SOURCE EXCERPT »
= = = = = = =

# Times of the day



## Tatzingo

Hello people!

I'm opening this thread after having searched through past threads and not having found anything on the topic.

After recently speaking to some friends in Spain, I learn't that they interpret the morning/afternoon/evening/night times differently.

Although we have "equivalent" words;

Mañana - Morning
Mediodia - Midday
Tarde - Afternoon/Evening
Noche - Night

The hours that we attribute to each one don't coincide...

For instance, I understand "morning" to be anything from about 6am to 12pm. 12pm exactly is midday. However, mañana is often used to denote anything up until about 2pm in Spain and furthermore, some would deem "mediodia" to be from about 12pm -2pm....

What do people understand by the terms "morning/mañana" "tarde/afternoon" (le matin, apres-midi, morgan, mattina...) etc and which hours do they corrrespond to?? And in your countries? 


This is a question open to everyone from all countries US, French, UK, Spanish, Italian, German.. to name but a few. 

Looking forward to your answers.

Tatz.


----------



## Outsider

One thing that differs between Portugal (and, I guess, Spain) and the U.K. is that for us the _tarde_ ends at sunset. In English, the "evening" includes part of what we call the "night".

As I recall, French is like English: the _soir_ includes the start of our "night". Or, to put it in another way, for us the "evening" is made up of the end of the _tarde_ and the start of the "night". We actually greet each other saying "Good night", which you don't do in English or French.

On the other hand, for us the morning ends at midday as well, and midday is from 12 o'clock to 1 p.m. (or, strictly speaking, at 12:00 exactly).


----------



## Miguelillo 87

Well in Mexico it seems is the same that in England.

Morning.- La mañana: 5 or 6 untill 11:59

Midday.- Mediodía: 12:00 maybe 12:01,02,03 even 04
Afternoon.- Tarde: 12:05 untill 18 or 19 
Night.- Noche: 19 untill 23:00 and something 
Midnight.- 23:50 untill 00:00 For my mon even 11:30 it's midnight (I cannot go to late parties, no, Yes i can)

Madrugada (I don't know how to say it in English) 00:01 to 5.00


----------



## pedro0001

mmm I'm not completely sure but approximately, here in Germany it is so:

Morgen - Morning: 5:00 11:30
Mittag - Midday 11:30 12:30
Nachmitag - Afternoon 12:30 - 16:00
Abend - 16:00 - 21:00
Nacht -  21:00 5:00

Maybe some native german can be more precise and correct this.

= = = = = = =

WHAT TO WORK ON »
1. Answer these questions using the times-of-day thread:
(a) According to Outsider, when does the tarde end in Portugal?
(b) In Miguelillo 87's list for Mexico, which hours does Madrugada cover?
(c) In pedro0001's list for Germany, which hours are given for Abend?
2. Please summarize the times-of-day thread in two sentences.
3. Pick up the times-of-day thread after its final post and write the next reply.

= = = = = = =

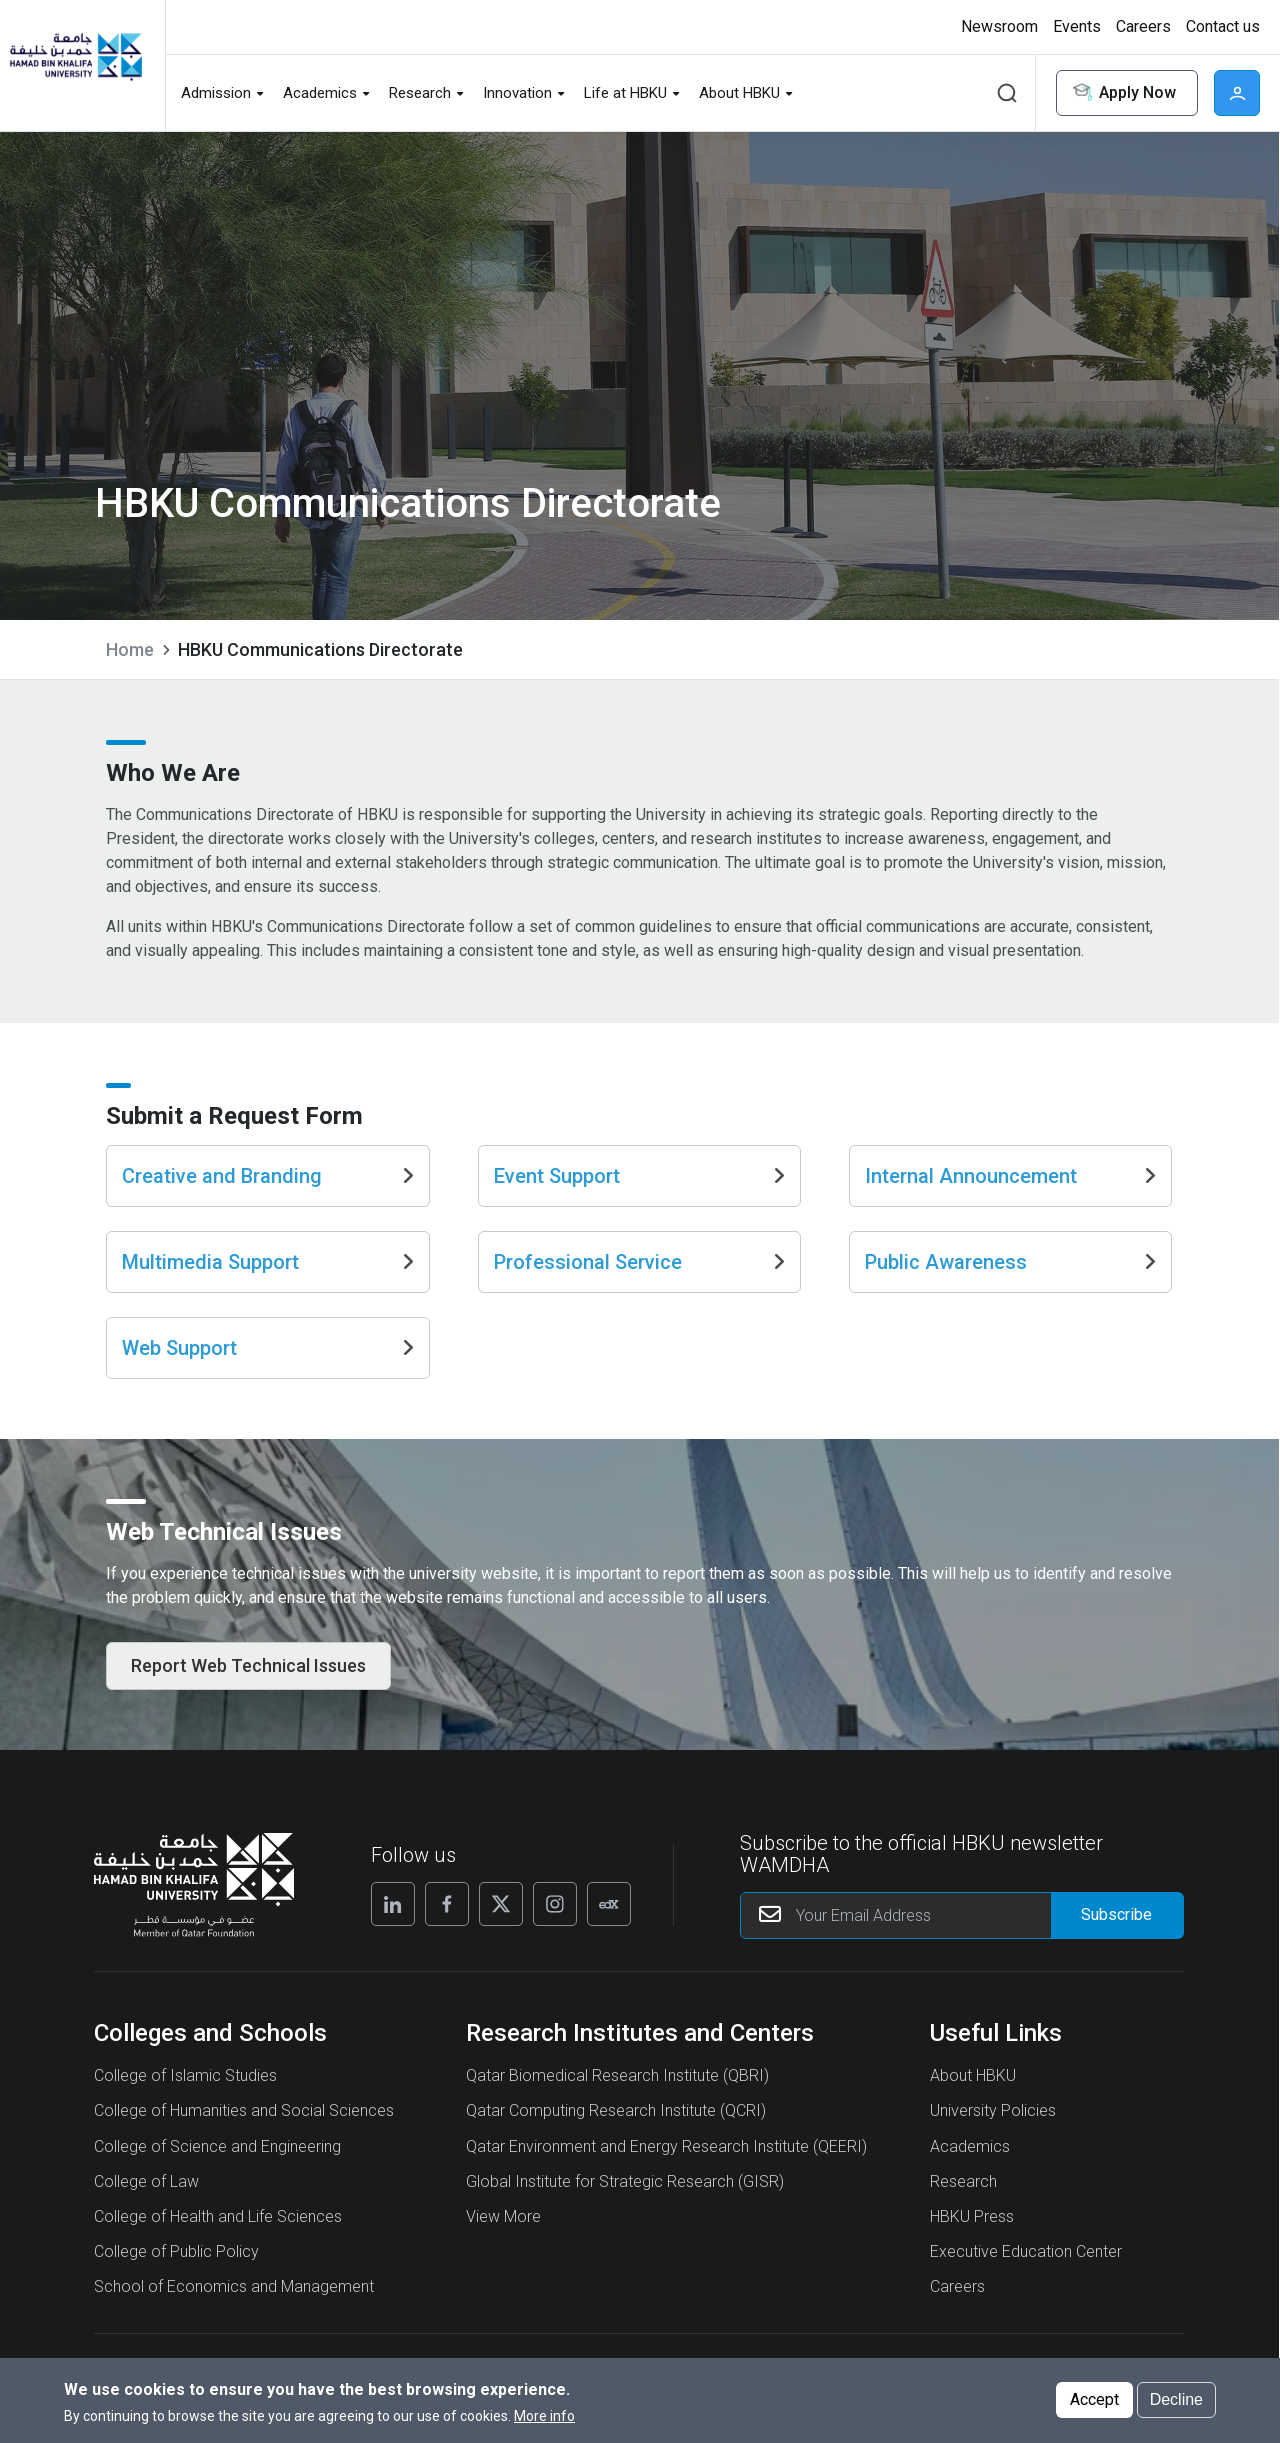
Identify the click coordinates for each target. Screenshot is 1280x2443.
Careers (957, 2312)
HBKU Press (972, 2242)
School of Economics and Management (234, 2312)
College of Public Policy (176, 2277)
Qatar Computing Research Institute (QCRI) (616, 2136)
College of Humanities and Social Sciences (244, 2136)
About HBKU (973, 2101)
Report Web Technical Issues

= = = = = = =

EXPECTED RESULTS »
1.
(a) At sunset.
(b) 00:01 to 5.00.
(c) 16:00 to 21:00.

2. Tatzingo notes that friends in Spain interpret morning, afternoon, evening and night differently, with mañana often used up until about 2pm, and asks which hours people in various countries attach to these terms. Replies explain that in Portugal the tarde ends at sunset while the English evening includes part of what the Portuguese call night, and they list approximate hours for each period in Mexico and Germany.

3.
----------



## Hakro

In Finland these times may vary a lot depending on the person who's speaking, and it seems that we have divided the 24 hour in more parts than in other languages:

Morning - aamu 5:00-9.00
- aamupäivä 9:00-12:00
Midday - keskipäivä 12:00
Afternoon - iltapäivä 12:00-17:00
Evening - ilta 17:00-23:00
- iltayö 22:00-24:00
Night - yö 22:00-6:00
Midnight - keskiyö 24:00
- aamuyö 24:00-6:00

As you can see, we have not only Afternoon but also Beforenoon, Beforemidnight and Aftermidnight in general use.


----------



## panjandrum

Morning = from waking up until lunchtime - which may be anything from 12:00 to 14:00.

Afternoon = from lunchtime until evening mealtime - which is usually sometime from 17:30 to 19:00.

Evening = from evening mealtime until it gets dark.

Night = from the time it gets dark until waking up time next day.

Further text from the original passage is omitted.